Where it falls short: The ETF screener lacks fund-specific metrics that dedicated platforms offer — no tracking error, no fund flow data, no expense ratio comparisons in the screener view (though expense ratio appears on individual fund pages). The screener is more technical-analysis oriented than fundamental, which reflects TradingView's DNA as a charting platform.

Best for: Traders who want screening and charting in one platform. If you already use TradingView for charts, the ETF screener is a natural extension.


Common Issues Across All Free Screeners

No free screener is complete. Here are the recurring gaps:

  • Holdings overlap analysis is missing from most free tools. If you own 3 broad-market ETFs, you may unknowingly hold the same stocks three times. Only ETFdb's stock exposure tool and Morningstar Premium's X-ray tool address this.
  • Tax efficiency data is rare. ETF.com shows capital gains distributions, but tax lot optimization and after-tax return comparisons require paid tools or manual calculation.
  • Real-time data is limited. Most free tiers show 15-20 minute delayed prices. For long-term ETF investors this barely matters; for tactical traders it can.
  • Emerging market and frontier ETFs are poorly covered across all platforms. If you're screening for Vietnam or Nigeria ETFs, prepare for thin results everywhere.
  • ESG scoring varies wildly between platforms. One screener may rate an ETF as "high ESG" while another flags it as "average." There's no standardized methodology.

FAQ

What is the most accurate free ETF screener?

ETF.com and Morningstar (free tier) pull data from institutional-grade sources. ETF.com updates fund flows and performance daily; Morningstar refreshes NAV and holdings data daily for most US ETFs. For accuracy, either is reliable — the difference is in depth of analysis, not data quality.

Can I screen for international ETFs for free?

JustETF is the only platform here that excels at international (specifically European UCITS) ETF screening. TradingView covers global exchanges but with fewer ETF-specific filters. The US-focused platforms (ETF.com, Finviz, ETFdb) have minimal international coverage.

Do free ETF screeners include expense ratio filters?

Yes — ETF.com, ETFdb.com, JustETF, and Morningstar all include expense ratio (or TER) as a filter in their free tiers. Finviz includes it in the Elite tier only. TradingView shows expense ratio on individual fund pages but not as a screener filter.
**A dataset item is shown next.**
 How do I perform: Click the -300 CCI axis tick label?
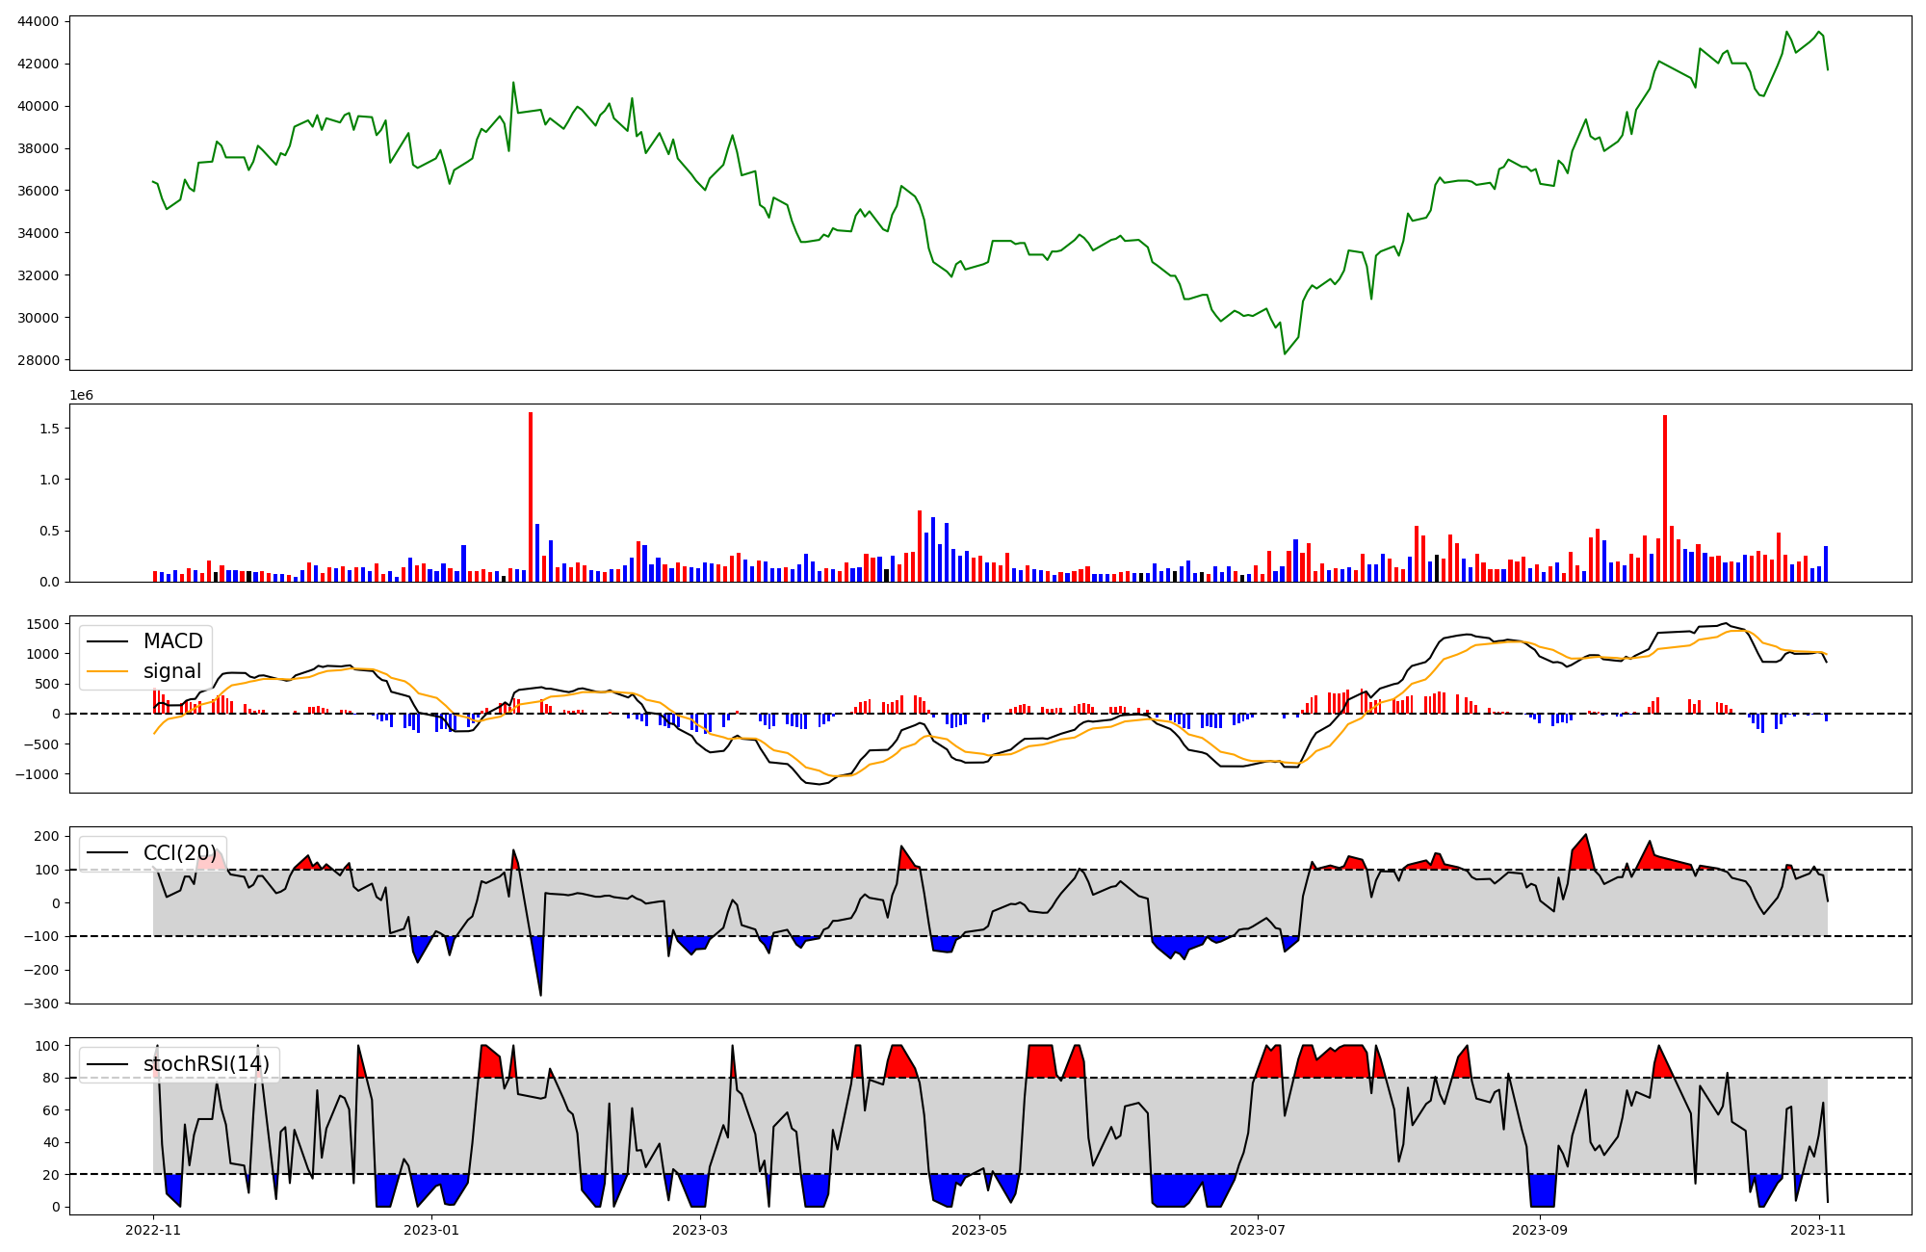(x=43, y=1004)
Is TradingView good for ETF screening specifically?

TradingView is good for technically-oriented ETF screening — filtering by RSI, moving averages, volume, and performance. It is weaker for fundamental ETF analysis (no tracking error, fund flows, or holdings overlap). If your ETF selection process is primarily fundamental, pair TradingView with ETF.com or Morningstar for the research layer.


Verdict

For most investors, start with ETF.com for discovery and research — 47 filters, no signup, and the best free fund profiles available. Supplement it with ETFdb.com for thematic browsing and head-to-head comparisons.

If you trade ETFs actively and want charts alongside your screening, TradingView is the most efficient single-platform workflow. European investors should go directly to JustETF — nothing else serves UCITS ETFs as well.

Skip Morningstar unless you're willing to pay $35/month for premium research. The free tier is too limited to be a primary screener. Finviz is fine as a supplement but shouldn't be your primary ETF research tool. Wisesheets is worth exploring only if you already build models in spreadsheets.

The uncomfortable truth about free ETF screeners is that they're designed to get you 80% of the way there, then upsell you on premium data. For buy-and-hold investors screening a few ETFs per quarter, 80% is more than enough. For active tactical allocation, expect to eventually outgrow the free tier on whichever platform you choose.

Disclaimer: This article is for informational purposes only and does not constitute investment advice. ETF investing involves risk, including possible loss of principal. Some links in this article are affiliate links — we may earn a commission at no extra cost to you. Always do your own research before making investment decisions.